- 2 large carrots roughly chopped
- 3 celery sticks roughly chopped
- 1 red capsicum chopped
- 1 Onion halved
- 2 garlic cloves
- 30 grams olive oil
- 600 grams Beef mince
- 2 tbsp EDC stock
- 2 heaped tablespoons tomato paste
- 650 grams tomato passata, or tinned chopped tomatoes
- 1 tablespoon Italian dried herbs
- Salt & pepper to taste
1. Add carrot, celery & capsicum to TM bowl, Chop 3 seconds, Speed 5, set aside.

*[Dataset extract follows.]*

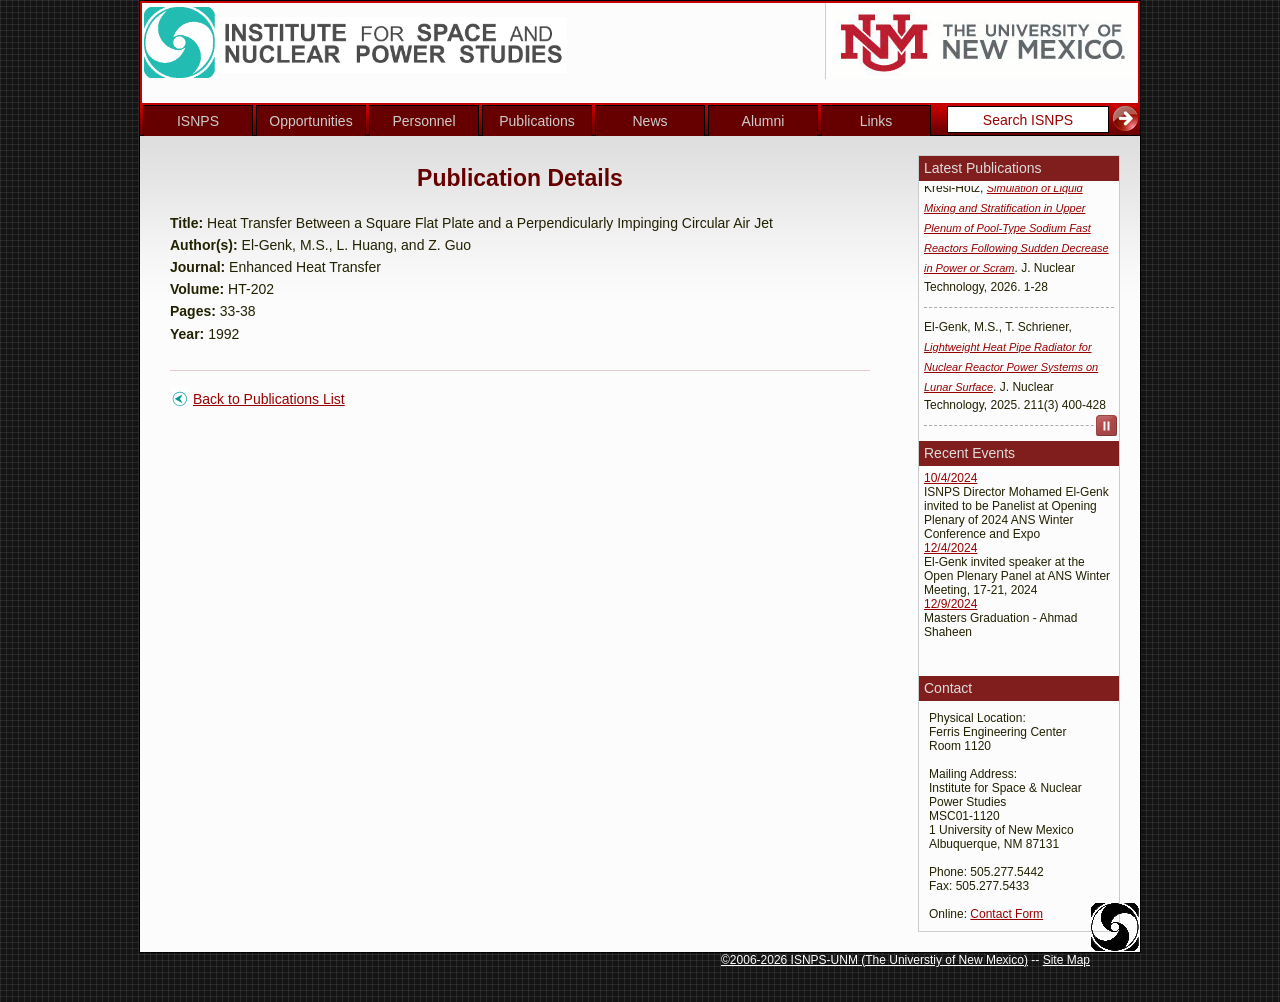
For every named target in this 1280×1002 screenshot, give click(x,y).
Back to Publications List (269, 399)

2. Add onion & garlic cloves to TM bowl, Chop 3 seconds, Speed 5. Scrape down sides of bowl.
3. Add oil & sauté on Varoma, 3 minutes, Speed 1.
4. Add mince to TM bowl & cook 100 Degrees, 8 minutes, Reverse, Speed 1.
5. Add reserved vegetables, EDC stock, tomato paste, tomato passata, italian dried herbs, & salt and pepper to taste. Using TM spatula briefly stir the mixture and cook 100 Degrees, 60 minutes, Reverse, Speed 1.
(Note: total cooking time in step 5 as above, can be reduced to 40 minutes, however more flavoursome if cooked for longer).
6. Once cooked, place Bolognese Sauce in thermoserver and recommend to serve over cooked pasta as in the EDC Cookbook & sprinkled with parmesan cheese.